What did the first national EAS test sound like?

At 2 p.m. today, the Federal Communications Commission and the Federal Emergency Management Agency tested the Nationwide Emergency Alert System — or EAS — for the first time.

The alert took place on both the radio and in the form of a “scroll” on TV screens. It is the first time the government has tested a national alert system.

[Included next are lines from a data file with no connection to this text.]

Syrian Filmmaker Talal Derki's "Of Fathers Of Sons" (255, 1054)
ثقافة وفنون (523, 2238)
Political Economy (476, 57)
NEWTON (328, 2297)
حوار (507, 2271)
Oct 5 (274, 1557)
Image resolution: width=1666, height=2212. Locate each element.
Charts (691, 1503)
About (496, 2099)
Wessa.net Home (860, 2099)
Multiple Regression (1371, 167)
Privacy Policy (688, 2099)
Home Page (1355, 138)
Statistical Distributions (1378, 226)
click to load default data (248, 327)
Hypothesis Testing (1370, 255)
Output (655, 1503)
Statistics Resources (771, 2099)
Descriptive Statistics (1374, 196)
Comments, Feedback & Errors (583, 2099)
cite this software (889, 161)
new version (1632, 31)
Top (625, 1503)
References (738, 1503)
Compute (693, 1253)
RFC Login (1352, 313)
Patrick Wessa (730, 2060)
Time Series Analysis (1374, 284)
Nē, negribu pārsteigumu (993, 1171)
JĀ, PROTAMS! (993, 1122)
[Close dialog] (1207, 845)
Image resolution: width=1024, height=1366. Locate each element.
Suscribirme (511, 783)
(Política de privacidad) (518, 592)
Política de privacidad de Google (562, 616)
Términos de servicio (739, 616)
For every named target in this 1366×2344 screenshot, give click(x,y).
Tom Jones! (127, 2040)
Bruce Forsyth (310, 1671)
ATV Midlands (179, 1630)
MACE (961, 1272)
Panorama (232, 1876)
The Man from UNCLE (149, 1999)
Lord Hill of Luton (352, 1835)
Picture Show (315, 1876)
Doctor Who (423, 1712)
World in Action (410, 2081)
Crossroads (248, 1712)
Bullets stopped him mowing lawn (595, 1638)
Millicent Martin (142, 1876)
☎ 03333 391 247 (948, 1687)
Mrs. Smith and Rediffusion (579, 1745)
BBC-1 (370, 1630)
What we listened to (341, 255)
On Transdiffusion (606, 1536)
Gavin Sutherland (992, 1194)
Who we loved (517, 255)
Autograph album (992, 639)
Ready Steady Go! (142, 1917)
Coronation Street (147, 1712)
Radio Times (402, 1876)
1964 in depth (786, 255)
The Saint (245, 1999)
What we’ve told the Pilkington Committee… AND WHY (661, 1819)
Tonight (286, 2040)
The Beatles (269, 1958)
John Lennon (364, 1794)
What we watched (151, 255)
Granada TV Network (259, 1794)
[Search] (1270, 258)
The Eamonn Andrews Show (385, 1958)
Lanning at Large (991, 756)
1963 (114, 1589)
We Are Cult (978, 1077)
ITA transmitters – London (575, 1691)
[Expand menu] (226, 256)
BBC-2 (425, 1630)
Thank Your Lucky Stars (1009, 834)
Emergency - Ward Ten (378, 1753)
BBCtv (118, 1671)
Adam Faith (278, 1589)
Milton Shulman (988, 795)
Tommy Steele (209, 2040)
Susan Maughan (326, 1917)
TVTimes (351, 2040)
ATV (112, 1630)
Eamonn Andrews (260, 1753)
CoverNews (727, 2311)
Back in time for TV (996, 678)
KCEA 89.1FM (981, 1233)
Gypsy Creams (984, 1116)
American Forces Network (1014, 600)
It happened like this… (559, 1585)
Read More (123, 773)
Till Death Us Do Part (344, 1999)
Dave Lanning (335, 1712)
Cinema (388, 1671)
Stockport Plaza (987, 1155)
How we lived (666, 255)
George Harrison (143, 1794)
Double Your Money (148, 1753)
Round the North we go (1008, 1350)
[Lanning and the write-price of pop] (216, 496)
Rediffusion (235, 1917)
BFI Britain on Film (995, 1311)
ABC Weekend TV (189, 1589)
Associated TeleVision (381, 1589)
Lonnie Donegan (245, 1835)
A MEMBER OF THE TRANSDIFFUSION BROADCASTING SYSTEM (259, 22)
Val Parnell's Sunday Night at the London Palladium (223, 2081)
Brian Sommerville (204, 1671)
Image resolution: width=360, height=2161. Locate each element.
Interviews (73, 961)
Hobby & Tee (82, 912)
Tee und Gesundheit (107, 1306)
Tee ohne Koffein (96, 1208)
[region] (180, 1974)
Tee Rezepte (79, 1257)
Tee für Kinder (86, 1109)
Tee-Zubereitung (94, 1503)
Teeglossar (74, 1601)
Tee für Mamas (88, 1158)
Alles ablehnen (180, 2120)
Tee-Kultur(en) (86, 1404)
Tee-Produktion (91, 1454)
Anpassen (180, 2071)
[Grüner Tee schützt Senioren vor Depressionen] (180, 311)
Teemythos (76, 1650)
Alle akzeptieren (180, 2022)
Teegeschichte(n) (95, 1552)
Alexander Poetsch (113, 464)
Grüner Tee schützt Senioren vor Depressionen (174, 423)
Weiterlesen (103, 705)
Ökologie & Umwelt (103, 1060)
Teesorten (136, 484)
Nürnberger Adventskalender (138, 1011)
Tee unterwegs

“There’s never been a test of the connectivity going out from the FEMA operations center to the 50 (or) 60 primary entry-point stations,” said Jamie Barnett, chief of the public safety and homeland security bureau of the FCC, in an interview with Federal News Radio.

EAS facts:

  • Designed for catastrophic events
    The EAS system is designed to alert the public of a national emergency, such as a nuclear attack or even a cyber attack against the power grid. In fact, the system is designed to work even if the power is off, Barnett said. “It’s kind of the root way to notify the public of a problem,” he added.
  • No social media for now
    “Your cellphone, your iPad, your computer at home will not be affected by this particular test,” Barnett said. However, FCC and FEMA are planning a system that will notify the public using social media called the Personalized Local Alert Network, which will be available “in the near future,” Barnett said. The technology will be fielded in a pilot in New York next month, but will not be part of the broader EAS test next week, he added.
  • Early glitch
    One of the glitches the feds are already preparing for is the fact that some cable systems will not actually visually display that the alert is only a test. To work around that, the cable industry and broadcasters have agreed to run public-service announcements before and, in some cases, after the actual test to make sure the public is fully informed, Barnett said.
  • Measuring success
    Under FCC rules, the 30,000 TV, radio and cable companies participating in the EAS are required to report back to the agency by Dec. 27 the results of the test. “We’ll know some things almost immediately — that day. And we’re looking to getting that data,” Barnett said.